AVES targets the cheapest, most profitable companies in emerging markets, betting that EM value stocks will outperform growth over time. This fund exists for investors who believe emerging market inefficiencies create bigger mispricings than in developed markets.
How It Works
The fund uses a systematic approach combining traditional value metrics (price-to-book, price-to-earnings) with profitability screens to avoid value traps. It overweights smaller companies and those with stronger profitability relative to market-cap weighted EM funds.
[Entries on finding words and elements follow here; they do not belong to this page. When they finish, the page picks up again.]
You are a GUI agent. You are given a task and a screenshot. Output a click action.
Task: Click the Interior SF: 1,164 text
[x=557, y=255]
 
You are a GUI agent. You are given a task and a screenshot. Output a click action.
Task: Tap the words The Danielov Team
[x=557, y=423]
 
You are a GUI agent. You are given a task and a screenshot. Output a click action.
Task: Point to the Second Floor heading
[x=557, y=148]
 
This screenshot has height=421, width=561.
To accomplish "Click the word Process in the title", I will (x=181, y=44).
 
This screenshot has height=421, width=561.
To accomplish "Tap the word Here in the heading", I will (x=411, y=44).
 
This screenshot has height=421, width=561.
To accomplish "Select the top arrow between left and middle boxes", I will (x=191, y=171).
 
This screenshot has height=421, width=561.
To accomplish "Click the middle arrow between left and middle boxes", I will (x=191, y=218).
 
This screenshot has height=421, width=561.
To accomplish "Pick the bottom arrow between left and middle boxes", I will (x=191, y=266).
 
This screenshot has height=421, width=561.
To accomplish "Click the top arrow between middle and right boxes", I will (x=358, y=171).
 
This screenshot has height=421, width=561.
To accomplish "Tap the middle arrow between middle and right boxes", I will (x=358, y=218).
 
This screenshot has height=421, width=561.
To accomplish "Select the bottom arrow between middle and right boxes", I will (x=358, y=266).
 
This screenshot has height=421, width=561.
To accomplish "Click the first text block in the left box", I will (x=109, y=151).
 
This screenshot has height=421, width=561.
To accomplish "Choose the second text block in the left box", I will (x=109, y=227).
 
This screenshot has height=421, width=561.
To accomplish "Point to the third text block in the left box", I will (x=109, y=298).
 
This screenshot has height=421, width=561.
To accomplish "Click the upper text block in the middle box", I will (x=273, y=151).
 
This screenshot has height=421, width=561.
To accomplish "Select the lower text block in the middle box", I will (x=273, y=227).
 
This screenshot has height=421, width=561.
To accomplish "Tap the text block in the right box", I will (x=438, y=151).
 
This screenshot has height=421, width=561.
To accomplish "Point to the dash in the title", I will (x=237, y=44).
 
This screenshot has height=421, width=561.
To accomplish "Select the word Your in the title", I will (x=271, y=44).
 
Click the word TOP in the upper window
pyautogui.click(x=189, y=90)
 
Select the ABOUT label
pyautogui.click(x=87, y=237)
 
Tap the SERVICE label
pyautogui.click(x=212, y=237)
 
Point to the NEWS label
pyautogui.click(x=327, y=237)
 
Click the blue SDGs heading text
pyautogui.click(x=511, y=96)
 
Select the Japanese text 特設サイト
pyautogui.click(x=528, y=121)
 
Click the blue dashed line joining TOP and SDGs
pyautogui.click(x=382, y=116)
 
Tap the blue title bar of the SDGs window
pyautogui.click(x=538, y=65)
Holdings span across China, India, Taiwan, Brazil, and other emerging markets with quarterly rebalancing to maintain value tilt.
Key Features
- Deeper value exposure than typical EM funds — targets bottom 30% by valuation metrics
- Profitability filter excludes zombie companies that plague many EM value strategies
- Small-cap tilt captures size premium alongside value factor in less efficient markets
Risks
- Value stocks can underperform for years — EM value lagged growth by 40%+ from 2017-2020
- Currency risk from unhedged exposure — a 10% dollar rally cuts returns directly
- China allocation (typically 25-35%) creates regulatory and geopolitical concentration risk
Who Should Own This
Best for patient investors with 7+ year horizons who want to diversify their factor exposures globally and can stomach significant tracking error versus standard EM benchmarks. Works as a satellite holding (10-20% of EM allocation) for those who already own broad EM exposure but want to tilt toward value without abandoning quality screens.